Saturday, 10 September 2016

kitsch and clowder

Thanks to Poseidon’s Underworld, a blog dedicated to unearthing forgotten cinematic kitsch, we learn about an obscure but star-studded production of a movie called “The Phynx” by Warner Brothers and the Seven Arts, released to only a few venues in 1970.
It sounds wonderfully dreadful and has an equally byzantine storyline (that’s sort of derivative, hoping to maybe capture some the success that operatic productions like the Beatles’ “Help” found with audiences a few years earlier) that seems to be a light-hearted indictment against Communist Albania, who seems to be systematically kidnapping America’s national treasures in order to lower morale in the West and claim them as part of their own culture. Colonel Sanders is abducted and forced to cook for the Albanian First Lady—Marla Gibbs, Butterfly McQueen and countless other personalities are being disappeared as well and pressed into service as celebrities behind the Iron Curtain.
America’s intelligence agencies meet but are unable to agree jurisdictionally how to proceed, previous efforts to infiltrate the country having failed, and so turn to a “super-computer” called MOTHA (Mechanical Oracle That Helps Americans) for advice.
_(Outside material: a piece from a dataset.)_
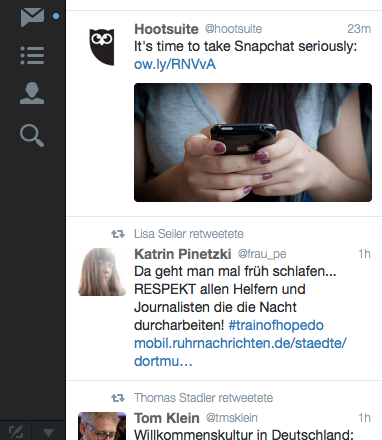Open the @frau_pe handle
382x440 pixels.
pyautogui.click(x=262, y=254)
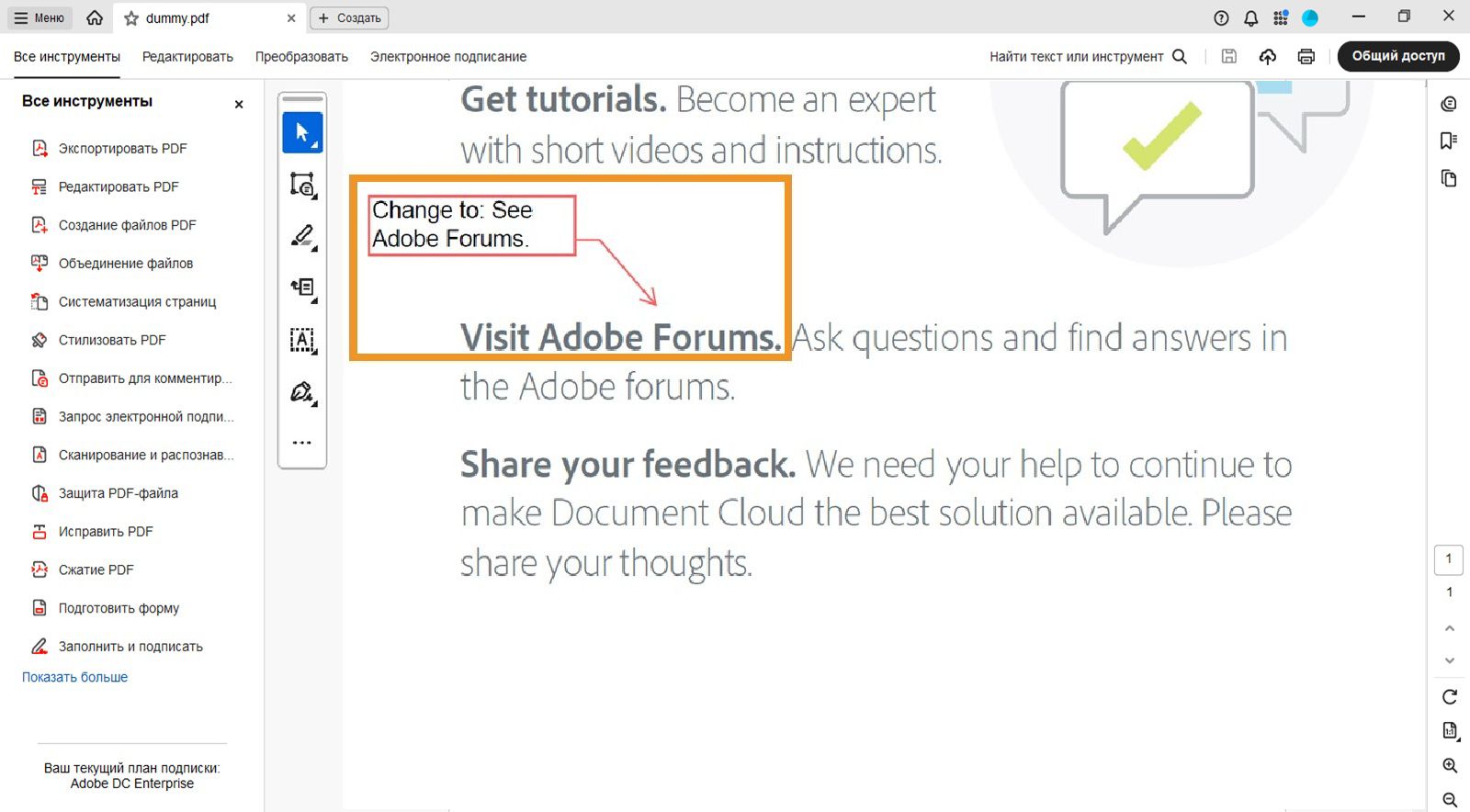Open notifications bell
MOTHA suggests quite sensibly that they form a boy-band—the eponymous Phynx—whose members are also trained in the arts of espionage, to take Albania and the whole of the Communist Bloc by storm and liberate their captured compatriots. This looks wacky and deranged but I think just for the sheer number of cameo appearances (the actors and/or their roles of the Lone Ranger, Tarzan, singer James Brown, Charo!, choreographer Busby Berkley and Charlie McCarthy—not the leader of the Communist witch-hunt but rather the ventriloquist dummy), the animated interstitials and musical interludes, it might be worthwhile viewing.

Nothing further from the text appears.